A partir de là l’Egypte d’Anouar El sadate va accepter de négocier avec Israël : cela débouchera sur les accords de Camp David de septembre 1978 : L’Egypte est le premier pays arabe à reconnaître Israël. Israël s’engage à évacuer le Sinaï (ce qui est fait en 1982).

6.L’impossible règlement ?

En 1988 l’OLP proclame l’existence d’un Etat palestinien, reconnaît les résolutions de l’ONU (celle du plan de partage et la 242 sur l’évacuation des territoires occupés), condamne le terrorisme.

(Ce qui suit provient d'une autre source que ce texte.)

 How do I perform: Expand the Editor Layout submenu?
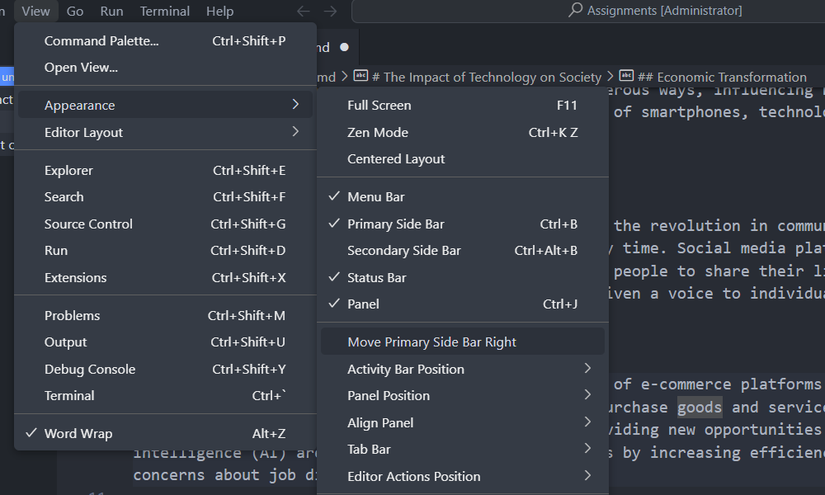[84, 132]
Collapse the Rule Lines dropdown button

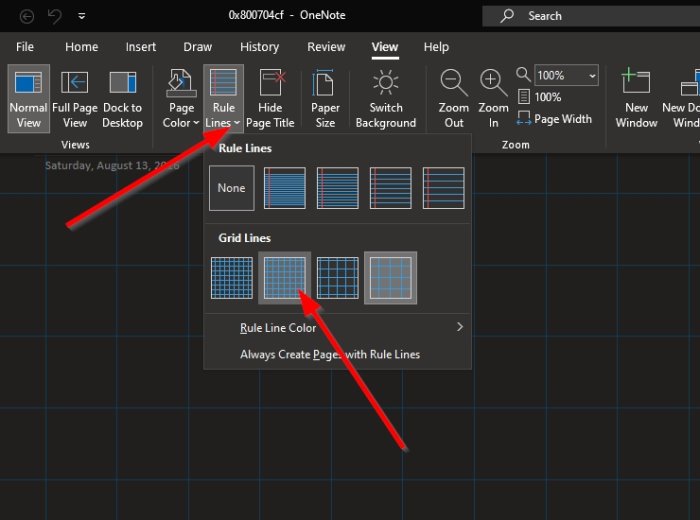tap(223, 99)
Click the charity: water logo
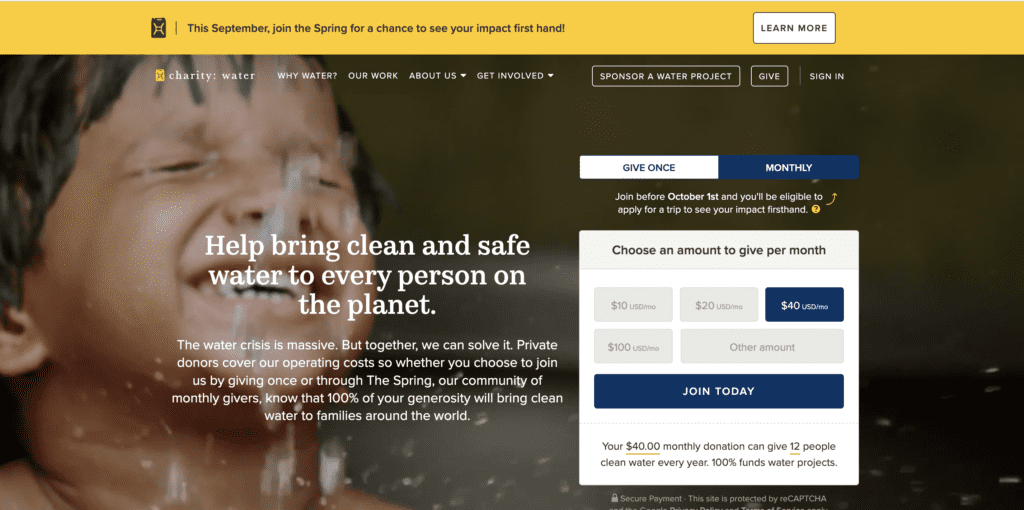Image resolution: width=1024 pixels, height=510 pixels. click(x=205, y=76)
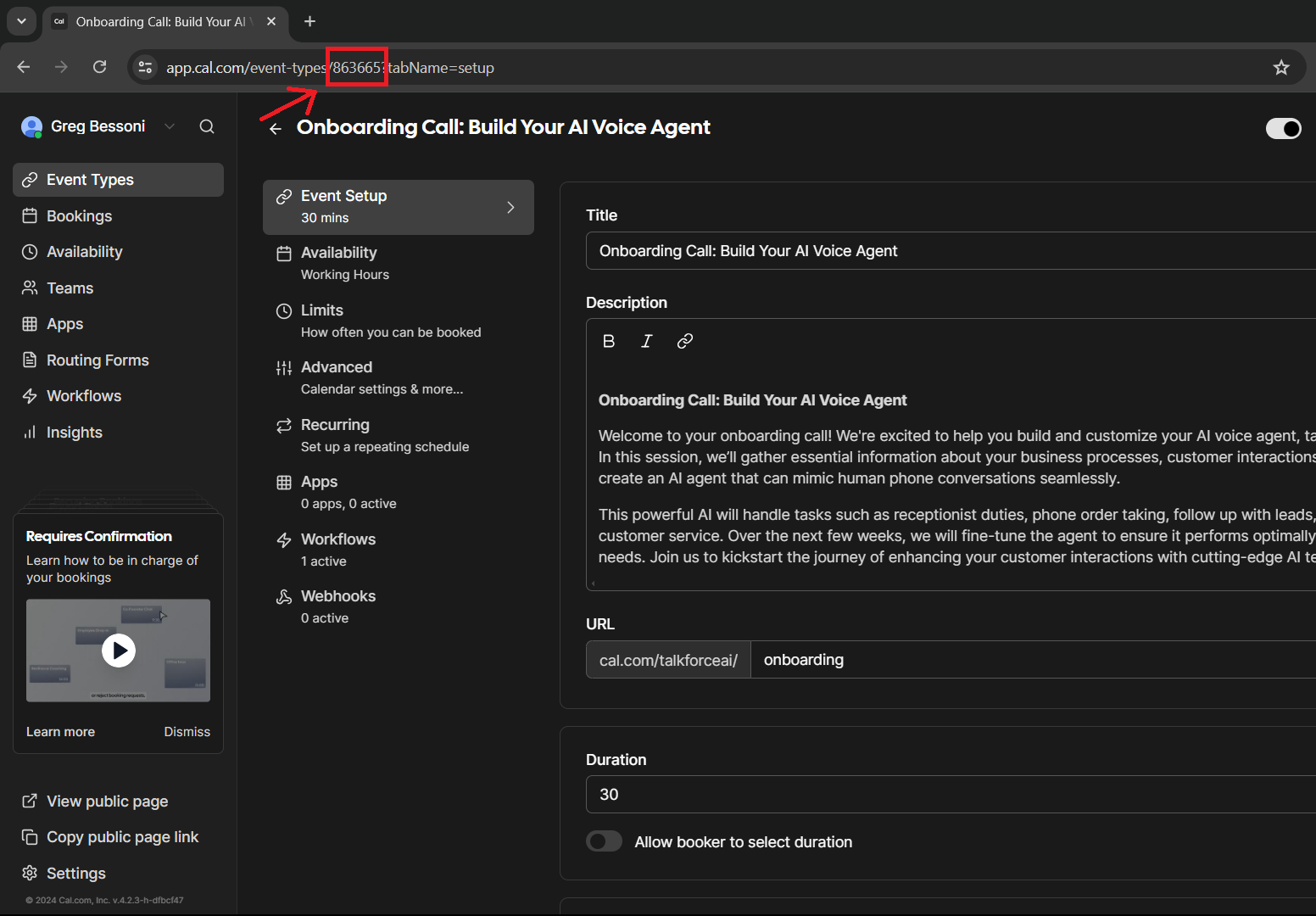Toggle the event type enabled switch

point(1283,128)
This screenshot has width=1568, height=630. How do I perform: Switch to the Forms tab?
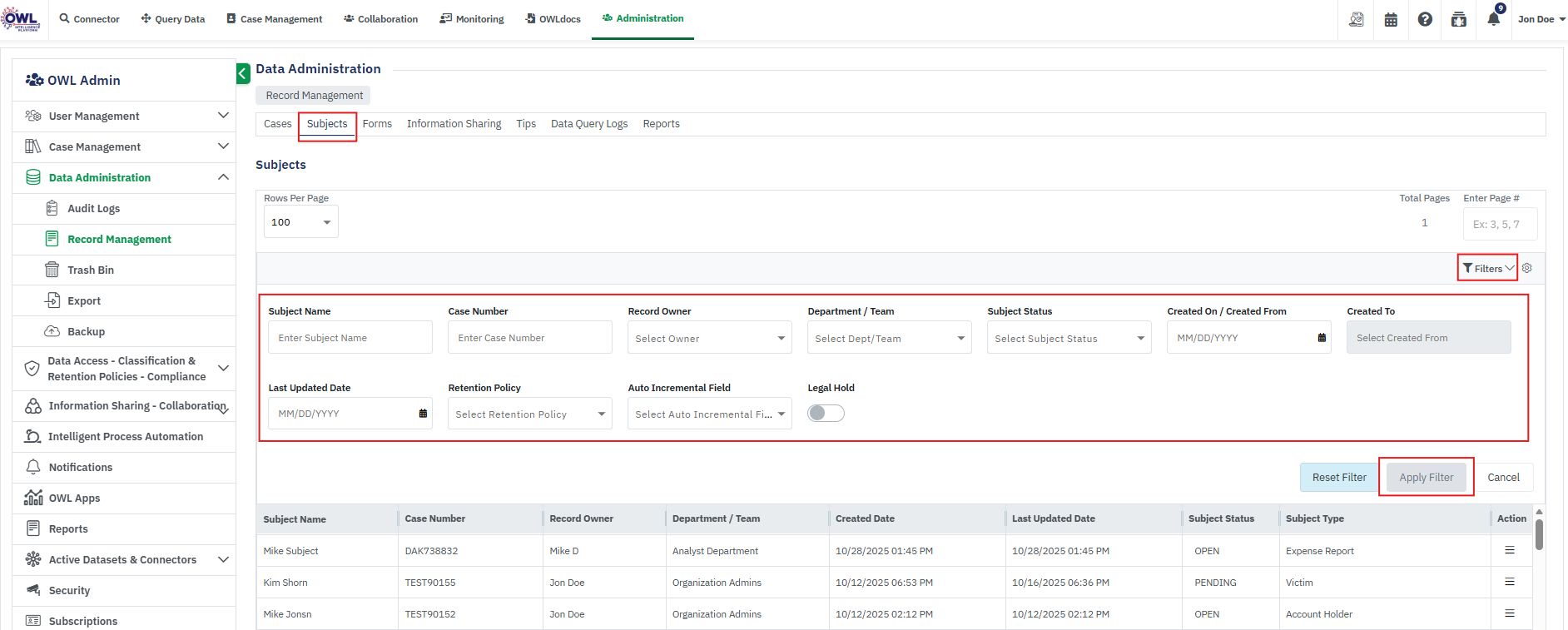click(x=377, y=124)
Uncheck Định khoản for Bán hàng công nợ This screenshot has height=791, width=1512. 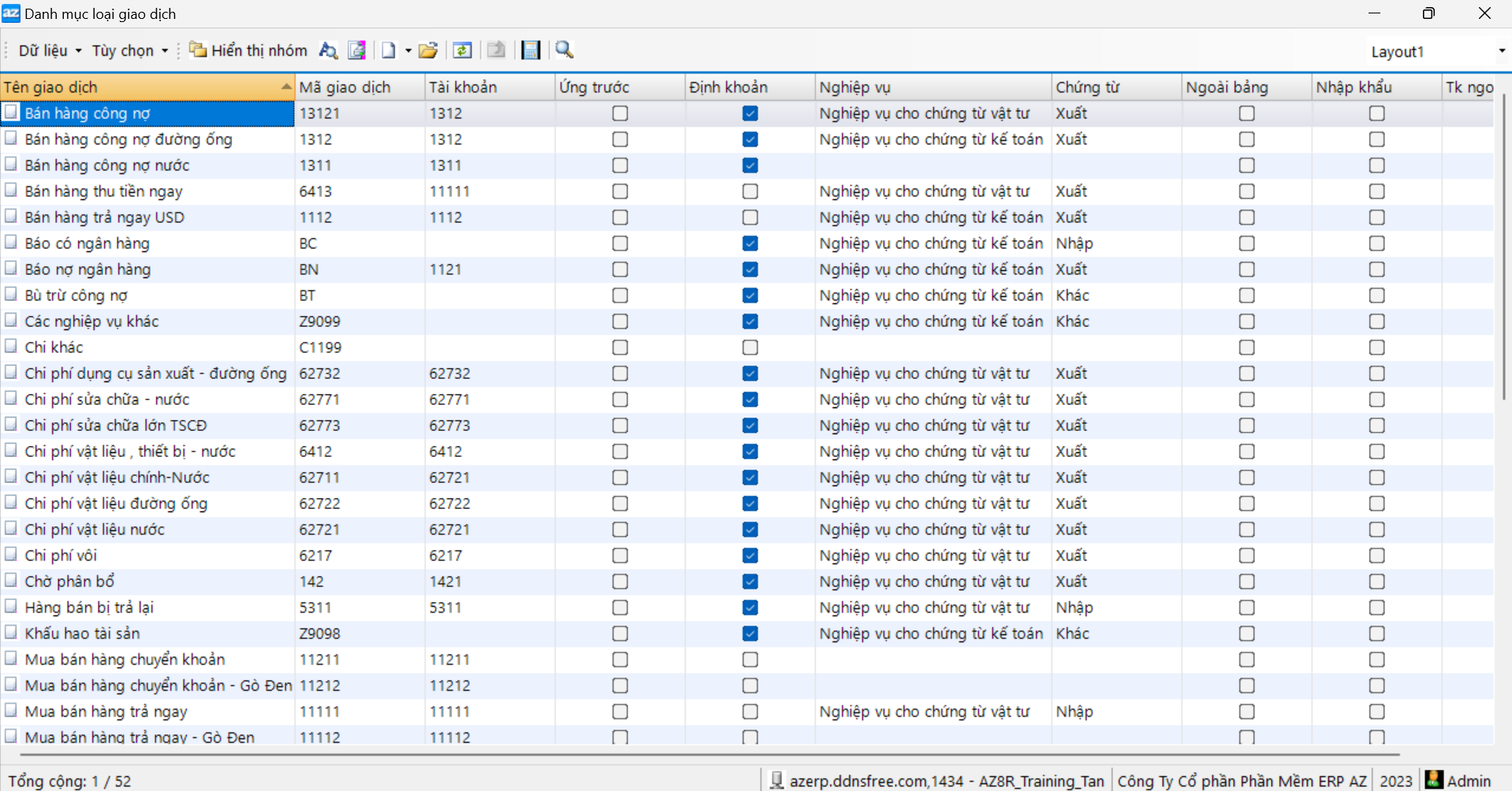click(x=750, y=113)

Sur ces bases des négociations de paix vont pouvoir enfin s’engager directement. Elles aboutissent en septembre 1993 à une poignée de main historique entre Yasser Arafat et Itzhak Rabin (Premier ministre israélien) à Washington.

Un grand pas symbolique a été franchi : la reconnaissance mutuelle des deux Etats mais le processus de paix s’avère plus compliqué que prévu.

Cela explique que l’on ne soit toujours pas parvenu à faire la paix même si l’idée fait son chemin qu’il faudra bien un jour vivre avec ces deux Etats imbriqués sur le terrain.

 

II. Les autres problèmes du Moyen Orient

Ils sont essentiellement liés à l’enjeu que représente cet espace qui regorge de pétrole et dont les réserves en hydrocarbures sont considérables.

Les principaux pays pétroliers de la zone sont les suivants : Arabie Saoudite (25% des réserves mondiales), Iran (9% des réserves mondiales), Emirats Arabes Unis (10% des réserves mondiales), Koweit (9% des réserves mondiales),Irak (11% des réserves mondiales), etc.

Le Moyen Orient représente un petit 1/3 de la production mondiale mais 2/3 des réserves prouvées. Il recèle un pétrole d’excellente qualité et facile à exploiter (beaucoup plus facile que dans les régions froides ou en pleine mer).

Le pétrole du Moyen Orient est donc essentiel pour tous les grands pays industrialisés même si depuis le 1er choc pétrolier de 1973 ils ont essayé de diversifier leurs fournisseurs, de faire des économies d’énergie ou de trouver des énergies alternatives (nucléaire…).

De plus les « pétrodollars », c’est-à-dire l’argent gagné par les magnats du pétrole dans la monarchie saoudienne et les petits Etats du golfe (Koweit, EAU, Qatar, Bahrein) se sont largement investis dans les pays industrialisés dans le secteur bancaire ou dans l’immobilier notamment.

Le grand pays le plus dépendant de ce pétrole est les Etats-Unis : sa réaction face à la révolution iranienne en 1979, à l’agression du Koweit par l’Irak en 1990, au régime de Saddam Hussein en 2003 est dès lors plus compréhensible.